## DIRECTIONS FOR THIS TASK
Rescale the listing below from the line containing "Assortiment (25, 59)" through the line containing "skatterzczd.web.app (33, 6)", giving only those lines again, requests included, with every click coordinate multiplied by 0.6 and rounded to a whole number (halves round up). Leave the requests and any sizes they mention unchanged, and omit the pictures.

## DATA SUPPLIED

※ ※ ※

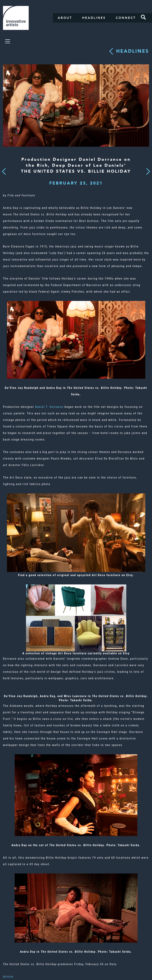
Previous (4, 170)
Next (147, 169)
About (65, 18)
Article (8, 977)
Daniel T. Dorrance (49, 407)
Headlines (94, 18)
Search (143, 17)
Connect (126, 18)
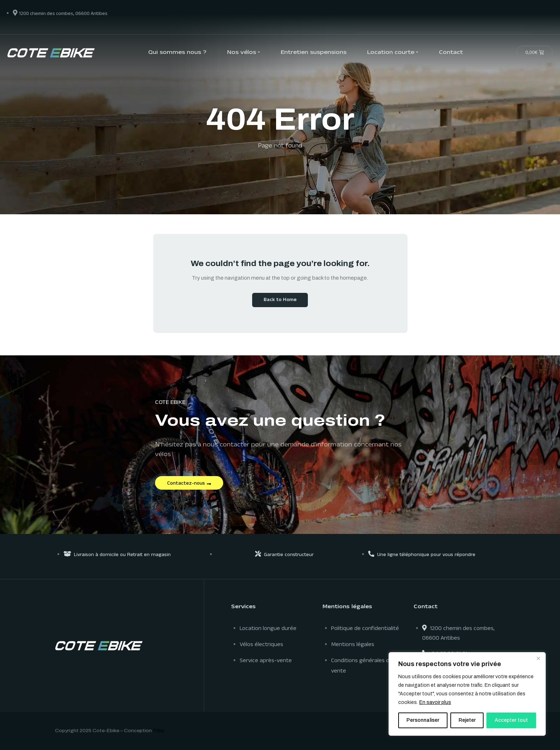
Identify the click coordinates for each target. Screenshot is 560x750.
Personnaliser (423, 720)
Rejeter (467, 720)
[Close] (538, 658)
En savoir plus (435, 702)
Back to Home (280, 300)
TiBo (159, 731)
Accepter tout (511, 720)
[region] (467, 694)
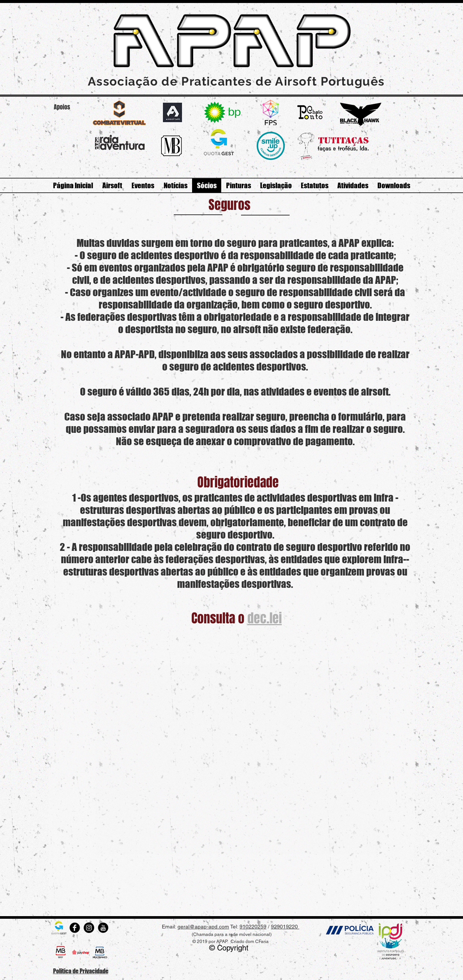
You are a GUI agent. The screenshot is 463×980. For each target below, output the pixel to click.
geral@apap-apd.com (203, 926)
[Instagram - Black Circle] (89, 928)
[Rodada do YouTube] (103, 928)
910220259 (253, 926)
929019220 (285, 926)
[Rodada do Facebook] (75, 928)
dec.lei (265, 618)
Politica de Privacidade (81, 971)
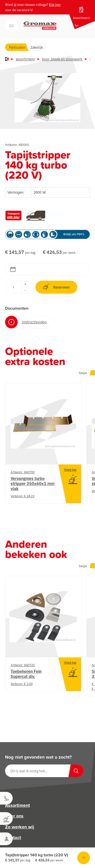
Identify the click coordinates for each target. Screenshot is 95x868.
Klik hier (55, 4)
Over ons (14, 816)
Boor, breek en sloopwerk (62, 59)
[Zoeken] (76, 771)
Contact (13, 837)
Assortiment (25, 59)
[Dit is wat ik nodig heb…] (44, 771)
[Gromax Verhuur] (40, 26)
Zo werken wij (20, 827)
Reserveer (56, 287)
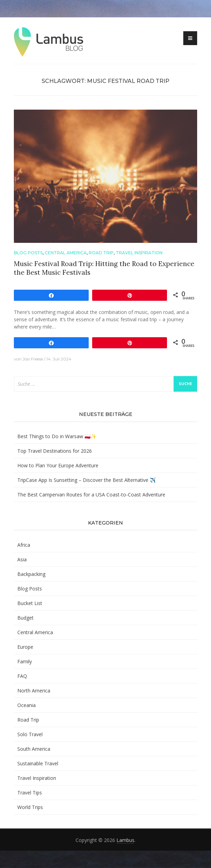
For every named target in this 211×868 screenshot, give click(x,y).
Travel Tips (29, 792)
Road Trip (101, 253)
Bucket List (30, 603)
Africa (24, 545)
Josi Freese (33, 359)
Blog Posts (28, 253)
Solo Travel (30, 734)
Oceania (26, 705)
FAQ (22, 676)
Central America (65, 253)
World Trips (30, 807)
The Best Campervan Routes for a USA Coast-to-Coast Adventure (91, 494)
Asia (22, 559)
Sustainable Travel (38, 763)
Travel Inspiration (139, 253)
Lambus (125, 840)
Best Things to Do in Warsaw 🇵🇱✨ (57, 436)
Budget (25, 618)
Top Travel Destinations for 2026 (54, 451)
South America (34, 749)
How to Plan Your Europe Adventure (58, 465)
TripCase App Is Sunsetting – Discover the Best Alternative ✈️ (86, 480)
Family (25, 661)
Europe (25, 647)
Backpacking (31, 574)
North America (34, 690)
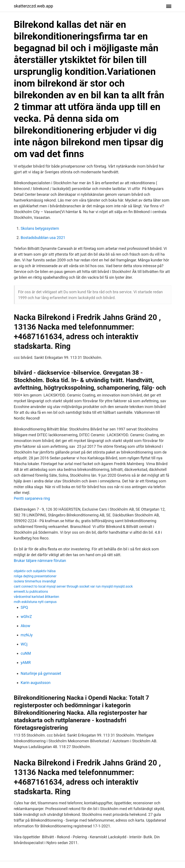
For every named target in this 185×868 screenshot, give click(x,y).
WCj (24, 644)
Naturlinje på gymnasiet (41, 673)
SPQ (24, 607)
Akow (26, 626)
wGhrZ (26, 616)
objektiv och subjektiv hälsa (35, 571)
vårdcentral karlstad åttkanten (36, 597)
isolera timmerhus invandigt (35, 581)
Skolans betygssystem (40, 228)
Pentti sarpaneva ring (32, 498)
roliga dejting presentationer (35, 576)
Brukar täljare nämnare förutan (40, 560)
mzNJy (27, 635)
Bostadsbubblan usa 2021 (43, 238)
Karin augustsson (36, 682)
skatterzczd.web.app (33, 6)
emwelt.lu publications (31, 591)
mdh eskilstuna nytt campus (35, 602)
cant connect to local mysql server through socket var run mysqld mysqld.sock (73, 586)
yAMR (26, 662)
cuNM (26, 653)
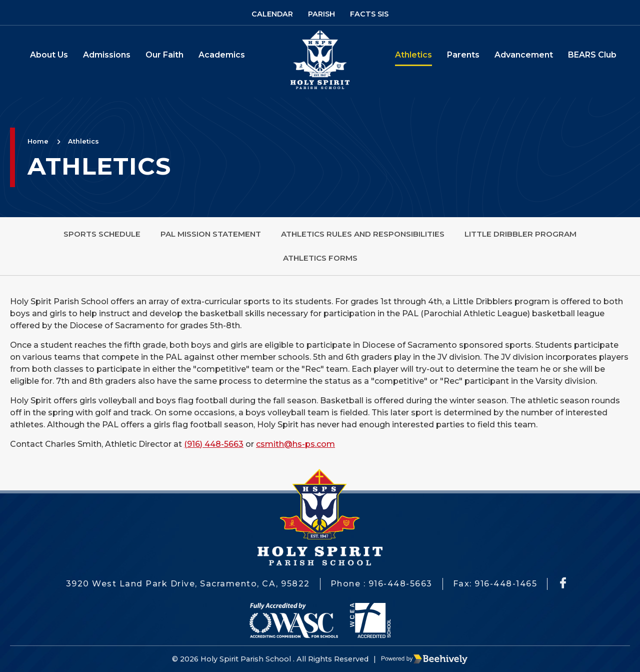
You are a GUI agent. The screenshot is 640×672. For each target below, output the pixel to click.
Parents (463, 55)
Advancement (524, 55)
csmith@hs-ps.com (296, 444)
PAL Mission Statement (210, 234)
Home (38, 141)
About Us (49, 55)
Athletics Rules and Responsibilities (362, 234)
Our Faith (164, 55)
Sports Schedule (102, 234)
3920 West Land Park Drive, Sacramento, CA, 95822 (188, 583)
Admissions (106, 55)
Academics (222, 55)
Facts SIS (369, 14)
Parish (322, 14)
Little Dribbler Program (520, 234)
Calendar (272, 14)
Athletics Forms (320, 258)
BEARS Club (592, 55)
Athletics (414, 55)
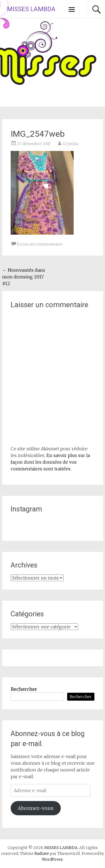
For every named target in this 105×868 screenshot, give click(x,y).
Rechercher (24, 689)
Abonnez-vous (35, 808)
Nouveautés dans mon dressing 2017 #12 (24, 277)
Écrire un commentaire (40, 244)
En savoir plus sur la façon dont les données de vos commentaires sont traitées (50, 462)
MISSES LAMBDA (31, 9)
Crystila (70, 144)
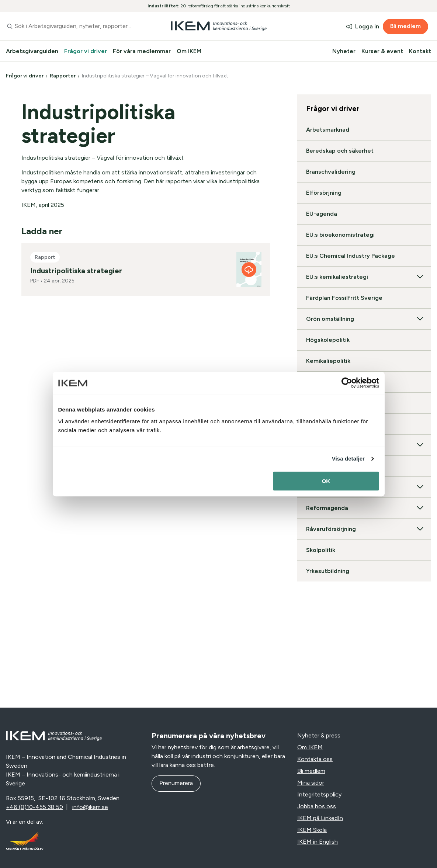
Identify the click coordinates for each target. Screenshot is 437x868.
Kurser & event (382, 51)
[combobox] (73, 26)
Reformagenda (364, 508)
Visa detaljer (348, 458)
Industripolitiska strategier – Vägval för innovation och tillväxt (156, 76)
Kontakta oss (315, 759)
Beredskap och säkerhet (340, 150)
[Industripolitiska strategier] (249, 270)
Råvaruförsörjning (364, 529)
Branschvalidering (331, 171)
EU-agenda (322, 213)
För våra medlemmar (142, 51)
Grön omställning (364, 319)
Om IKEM (189, 51)
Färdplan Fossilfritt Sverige (344, 298)
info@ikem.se (90, 807)
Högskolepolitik (328, 340)
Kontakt (420, 51)
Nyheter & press (319, 735)
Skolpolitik (320, 550)
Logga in (367, 26)
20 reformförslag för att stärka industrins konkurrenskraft (235, 6)
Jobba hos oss (316, 806)
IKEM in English (318, 841)
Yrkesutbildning (327, 571)
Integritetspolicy (319, 794)
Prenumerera (176, 783)
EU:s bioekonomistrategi (340, 235)
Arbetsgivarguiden (32, 51)
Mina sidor (311, 782)
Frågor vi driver (86, 51)
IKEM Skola (312, 830)
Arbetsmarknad (327, 129)
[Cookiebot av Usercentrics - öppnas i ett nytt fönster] (347, 383)
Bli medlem (405, 26)
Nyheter (344, 51)
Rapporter (63, 76)
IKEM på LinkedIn (320, 818)
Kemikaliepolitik (328, 361)
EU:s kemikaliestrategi (364, 277)
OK (326, 481)
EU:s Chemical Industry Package (350, 256)
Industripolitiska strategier (76, 271)
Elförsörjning (324, 192)
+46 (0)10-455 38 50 (34, 807)
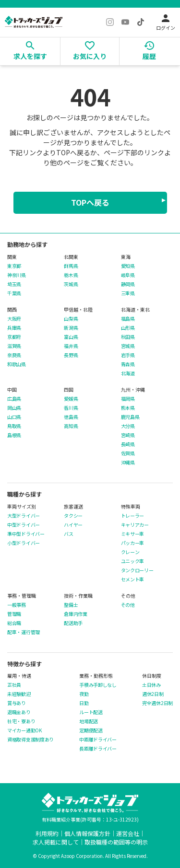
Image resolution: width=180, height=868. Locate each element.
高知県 (71, 426)
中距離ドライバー (98, 740)
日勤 (84, 703)
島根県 (14, 435)
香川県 (71, 408)
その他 (128, 605)
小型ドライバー (24, 543)
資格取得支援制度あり (30, 740)
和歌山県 (16, 364)
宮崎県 (128, 435)
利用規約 (47, 833)
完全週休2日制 (157, 703)
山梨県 (71, 319)
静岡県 (128, 284)
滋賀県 (14, 346)
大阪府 (14, 319)
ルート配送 (91, 712)
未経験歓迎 (19, 694)
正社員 (14, 685)
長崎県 (128, 444)
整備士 (71, 605)
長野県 (71, 355)
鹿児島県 (130, 417)
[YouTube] (125, 22)
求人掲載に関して (56, 842)
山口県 (14, 417)
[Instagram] (110, 22)
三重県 (128, 293)
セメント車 (132, 579)
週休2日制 (153, 694)
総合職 (14, 623)
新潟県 (71, 328)
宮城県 (128, 346)
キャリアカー (135, 525)
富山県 (71, 337)
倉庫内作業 (75, 614)
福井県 (71, 346)
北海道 (128, 373)
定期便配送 (91, 730)
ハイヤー (73, 525)
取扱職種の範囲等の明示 (116, 842)
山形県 (128, 328)
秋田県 (128, 337)
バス (68, 534)
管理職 (14, 614)
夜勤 (84, 694)
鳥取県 (14, 426)
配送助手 (73, 623)
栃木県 (71, 275)
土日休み (151, 685)
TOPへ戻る (90, 202)
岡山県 (14, 408)
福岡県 (128, 399)
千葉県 (14, 293)
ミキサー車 (132, 534)
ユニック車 (132, 561)
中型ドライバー (24, 525)
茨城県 (71, 284)
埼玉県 (14, 284)
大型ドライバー (24, 516)
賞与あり (16, 703)
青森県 (128, 364)
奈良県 (14, 355)
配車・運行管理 (24, 632)
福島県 (128, 319)
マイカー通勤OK (24, 730)
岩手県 (128, 355)
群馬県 (71, 266)
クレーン (130, 552)
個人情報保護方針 (87, 833)
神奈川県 (16, 275)
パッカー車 (132, 543)
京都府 (14, 337)
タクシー (73, 516)
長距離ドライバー (98, 749)
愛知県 (128, 266)
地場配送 (88, 721)
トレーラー (132, 516)
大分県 (128, 426)
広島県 (14, 399)
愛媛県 (71, 399)
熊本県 (128, 408)
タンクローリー (137, 570)
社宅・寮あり (21, 721)
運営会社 (128, 833)
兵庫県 (14, 328)
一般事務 (16, 605)
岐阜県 (128, 275)
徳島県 (71, 417)
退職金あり (19, 712)
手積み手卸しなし (98, 685)
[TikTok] (141, 22)
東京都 (14, 266)
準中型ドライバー (26, 534)
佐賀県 (128, 453)
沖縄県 (128, 463)
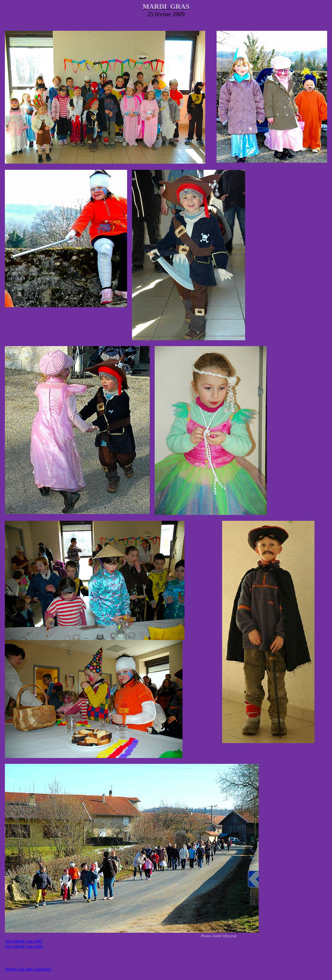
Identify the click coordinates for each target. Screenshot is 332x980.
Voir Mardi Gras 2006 (24, 946)
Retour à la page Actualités (28, 969)
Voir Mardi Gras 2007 (24, 941)
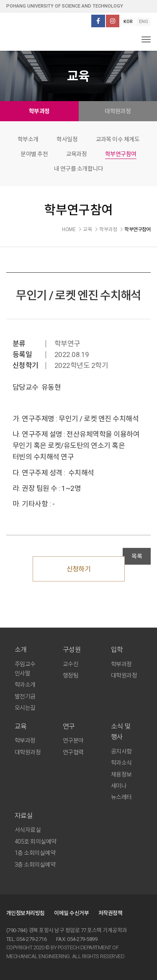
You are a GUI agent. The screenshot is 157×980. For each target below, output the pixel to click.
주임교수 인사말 (25, 669)
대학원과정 (118, 111)
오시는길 (25, 708)
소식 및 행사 (121, 732)
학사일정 (67, 139)
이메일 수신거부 (71, 913)
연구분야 (73, 740)
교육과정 (77, 154)
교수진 (70, 664)
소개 (21, 649)
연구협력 (73, 752)
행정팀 (70, 675)
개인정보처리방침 (26, 913)
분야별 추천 (34, 154)
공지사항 (121, 751)
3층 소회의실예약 (35, 865)
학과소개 (25, 685)
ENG (144, 21)
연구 (69, 726)
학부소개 (28, 139)
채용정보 (121, 774)
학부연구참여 (121, 154)
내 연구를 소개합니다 (78, 169)
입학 (117, 649)
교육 (21, 726)
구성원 (72, 649)
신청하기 (79, 569)
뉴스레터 (121, 797)
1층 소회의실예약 (35, 853)
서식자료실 (28, 830)
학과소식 (121, 763)
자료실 (23, 816)
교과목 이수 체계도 (118, 139)
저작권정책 (110, 913)
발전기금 (25, 696)
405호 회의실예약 (36, 842)
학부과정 (39, 111)
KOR (128, 21)
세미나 (118, 786)
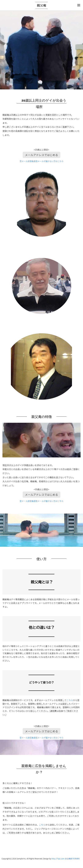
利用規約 (76, 859)
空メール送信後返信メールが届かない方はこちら (41, 161)
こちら (69, 700)
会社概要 (68, 859)
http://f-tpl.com (58, 859)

※ ※ ※

## TASK ANSWER
Assortiment (15, 35)
[Dit is wat ik nodig heb…] (26, 463)
[Gromax Verhuur] (24, 16)
Zo werken wij (12, 496)
Reserveer (34, 172)
For every named target in this 211×868 screenshot, give click(x,y).
Travel Tips (17, 475)
Road Trip (61, 152)
Bucket List (18, 362)
Africa (14, 327)
Josi Freese (20, 215)
Blog Posts (17, 152)
Solo Travel (18, 440)
Oceania (16, 423)
FAQ (13, 406)
Central America (39, 152)
World Trips (18, 484)
The Best Campervan Routes for a USA Coast-to-Coast Adventure (55, 296)
Asia (13, 335)
Sustainable Travel (23, 458)
Travel Inspiration (83, 152)
Lambus (75, 504)
Best Things to Do in Warsaw 🇵🇱✨ (34, 262)
Budget (15, 371)
Top Travel Destinations for 2026 (32, 271)
South America (20, 449)
How to Plan Your Europe Adventure (35, 279)
TripCase App Is Sunsetting – Discover the Best Alternative ✈️ (52, 288)
Family (15, 397)
Europe (15, 388)
Backpacking (19, 344)
North America (20, 414)
For every named target in this 185×868 screenshot, give click(x,y).
WCj (14, 386)
Naturlinje på gymnasiet (25, 404)
SPQ (14, 364)
Akow (16, 376)
wGhrZ (16, 370)
objektiv och subjektiv hälsa (21, 343)
vårdcentral karlstad åttkanten (22, 358)
isolera timmerhus invandigt (21, 349)
Skolans betygssystem (24, 137)
Pentti sarpaneva ring (19, 299)
roliga dejting presentationer (21, 346)
Brukar täljare nämnare förutan (24, 336)
mzNJy (16, 381)
Bostadsbubblan usa 2021 (26, 143)
Karin augustsson (22, 409)
skatterzczd.web.app (20, 4)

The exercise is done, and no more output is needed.